Fontenay-le-Fleury (/fr/) is a commune in the Yvelines department in the Île-de-France in north-central France. It is located in the western suburbs of Paris, 28.7 km from the center of the capital and adjacent to Versailles.

== Geography ==
The commune is situated in the Plaine de Versailles, a fertile agricultural plain. It is bordered by Saint-Cyr-l'École to the east, Bois-d'Arcy to the south, Villepreux to the west, and Rennemoulin to the north.

== History ==
The name "Fontenay" derives from the Latin Fontanetum, meaning "the place of springs," referring to the numerous water sources in the area that feed the Rue de Gally. In the 11th century, the village was a dependency of the Abbey of Saint-Germain-des-Prés.

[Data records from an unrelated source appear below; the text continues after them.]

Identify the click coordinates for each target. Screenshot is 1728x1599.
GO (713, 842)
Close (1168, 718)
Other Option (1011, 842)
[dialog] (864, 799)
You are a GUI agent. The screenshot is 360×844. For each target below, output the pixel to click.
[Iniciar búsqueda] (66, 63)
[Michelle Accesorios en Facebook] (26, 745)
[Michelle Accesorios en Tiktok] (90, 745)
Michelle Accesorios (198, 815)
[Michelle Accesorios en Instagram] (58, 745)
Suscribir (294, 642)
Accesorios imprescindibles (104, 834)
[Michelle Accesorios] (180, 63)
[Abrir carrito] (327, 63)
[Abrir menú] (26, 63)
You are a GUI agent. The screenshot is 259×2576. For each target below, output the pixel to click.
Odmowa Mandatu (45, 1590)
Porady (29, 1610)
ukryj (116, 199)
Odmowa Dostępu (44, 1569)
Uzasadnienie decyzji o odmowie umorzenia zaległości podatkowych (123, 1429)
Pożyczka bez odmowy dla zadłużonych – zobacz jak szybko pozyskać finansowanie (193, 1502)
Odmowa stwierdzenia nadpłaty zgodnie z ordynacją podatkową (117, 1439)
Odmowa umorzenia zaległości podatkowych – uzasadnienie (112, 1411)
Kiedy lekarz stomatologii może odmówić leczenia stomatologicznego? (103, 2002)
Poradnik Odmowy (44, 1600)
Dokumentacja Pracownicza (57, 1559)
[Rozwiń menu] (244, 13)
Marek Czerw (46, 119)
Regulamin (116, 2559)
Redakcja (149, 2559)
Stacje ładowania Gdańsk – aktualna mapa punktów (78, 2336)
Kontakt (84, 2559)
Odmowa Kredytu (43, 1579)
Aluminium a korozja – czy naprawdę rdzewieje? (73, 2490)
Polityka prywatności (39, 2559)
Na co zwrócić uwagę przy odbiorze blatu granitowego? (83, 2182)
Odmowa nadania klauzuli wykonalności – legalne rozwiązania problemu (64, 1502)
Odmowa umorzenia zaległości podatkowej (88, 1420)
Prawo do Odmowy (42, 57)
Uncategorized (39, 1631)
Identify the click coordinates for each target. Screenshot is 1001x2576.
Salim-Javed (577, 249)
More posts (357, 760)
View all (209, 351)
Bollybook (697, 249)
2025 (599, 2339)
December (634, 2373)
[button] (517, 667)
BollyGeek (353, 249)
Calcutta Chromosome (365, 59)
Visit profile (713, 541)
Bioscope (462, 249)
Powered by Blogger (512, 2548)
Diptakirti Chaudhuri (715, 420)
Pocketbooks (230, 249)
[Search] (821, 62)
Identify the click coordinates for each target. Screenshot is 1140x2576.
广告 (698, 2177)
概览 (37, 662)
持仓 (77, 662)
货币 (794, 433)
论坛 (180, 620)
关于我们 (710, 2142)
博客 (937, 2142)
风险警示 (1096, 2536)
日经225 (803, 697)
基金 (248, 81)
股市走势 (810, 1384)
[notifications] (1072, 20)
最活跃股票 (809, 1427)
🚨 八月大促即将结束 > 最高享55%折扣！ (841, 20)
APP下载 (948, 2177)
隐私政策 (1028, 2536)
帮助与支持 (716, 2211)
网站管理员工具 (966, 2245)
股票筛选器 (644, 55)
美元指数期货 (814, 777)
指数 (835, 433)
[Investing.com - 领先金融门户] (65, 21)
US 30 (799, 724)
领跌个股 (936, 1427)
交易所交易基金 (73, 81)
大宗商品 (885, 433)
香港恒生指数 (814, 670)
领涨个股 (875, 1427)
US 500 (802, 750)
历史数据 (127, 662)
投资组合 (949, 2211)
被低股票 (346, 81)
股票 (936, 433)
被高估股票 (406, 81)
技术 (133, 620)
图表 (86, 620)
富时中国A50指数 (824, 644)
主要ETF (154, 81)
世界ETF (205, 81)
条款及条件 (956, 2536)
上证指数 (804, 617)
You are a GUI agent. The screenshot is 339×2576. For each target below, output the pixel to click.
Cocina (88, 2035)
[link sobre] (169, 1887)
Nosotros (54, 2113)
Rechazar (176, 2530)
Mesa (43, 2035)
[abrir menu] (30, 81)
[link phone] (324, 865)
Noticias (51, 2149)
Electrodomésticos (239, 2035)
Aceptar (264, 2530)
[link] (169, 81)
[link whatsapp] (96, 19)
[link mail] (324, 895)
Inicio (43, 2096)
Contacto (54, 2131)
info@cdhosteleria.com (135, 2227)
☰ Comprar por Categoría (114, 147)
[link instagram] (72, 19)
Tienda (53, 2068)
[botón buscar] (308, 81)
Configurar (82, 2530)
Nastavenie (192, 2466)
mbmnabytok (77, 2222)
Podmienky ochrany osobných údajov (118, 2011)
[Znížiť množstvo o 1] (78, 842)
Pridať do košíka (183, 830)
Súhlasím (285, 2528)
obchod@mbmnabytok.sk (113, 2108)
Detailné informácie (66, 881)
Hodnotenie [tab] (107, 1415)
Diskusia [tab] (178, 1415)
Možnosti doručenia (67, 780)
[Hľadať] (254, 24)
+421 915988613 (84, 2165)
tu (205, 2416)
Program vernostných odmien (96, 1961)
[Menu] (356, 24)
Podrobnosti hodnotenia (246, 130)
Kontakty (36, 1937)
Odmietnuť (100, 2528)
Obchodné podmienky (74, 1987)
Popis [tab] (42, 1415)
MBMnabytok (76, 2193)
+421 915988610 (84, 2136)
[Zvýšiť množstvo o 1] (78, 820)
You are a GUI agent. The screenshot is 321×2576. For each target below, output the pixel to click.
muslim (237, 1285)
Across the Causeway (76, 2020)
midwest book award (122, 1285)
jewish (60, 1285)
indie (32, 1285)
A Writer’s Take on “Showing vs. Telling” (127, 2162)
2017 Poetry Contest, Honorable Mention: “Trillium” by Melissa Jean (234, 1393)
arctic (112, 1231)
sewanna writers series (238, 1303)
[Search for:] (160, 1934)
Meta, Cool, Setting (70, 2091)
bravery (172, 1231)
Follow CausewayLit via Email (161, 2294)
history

Under the reign of Louis XIV, the village became part of the Royal Domain of the Palace of Versailles. The king's influence is still visible in the architecture of the "Plaine de Gally." During the early 20th century, Fontenay's proximity to the Saint-Cyr-l'École air base linked it to the birth of French aviation, as pioneers like Alberto Santos-Dumont and Henri Farman performed maneuvers over the surrounding fields.

== Transport ==
The commune is served by the Fontenay-le-Fleury station on the Transilien Paris-Montparnasse line (Line N), providing direct access to Gare Montparnasse in approximately 30 minutes. It is also connected to the local bus network of the Communauté d'agglomération Versailles Grand Parc.

== Main Sights ==
- Church of Saint-Germain: A 16th-century church built on the foundations of an 11th-century structure.
- Le Levant Cultural Center: The town's primary venue for arts and theater.
- Plaine de Gally: A vast natural and agricultural space shared with the Palace of Versailles.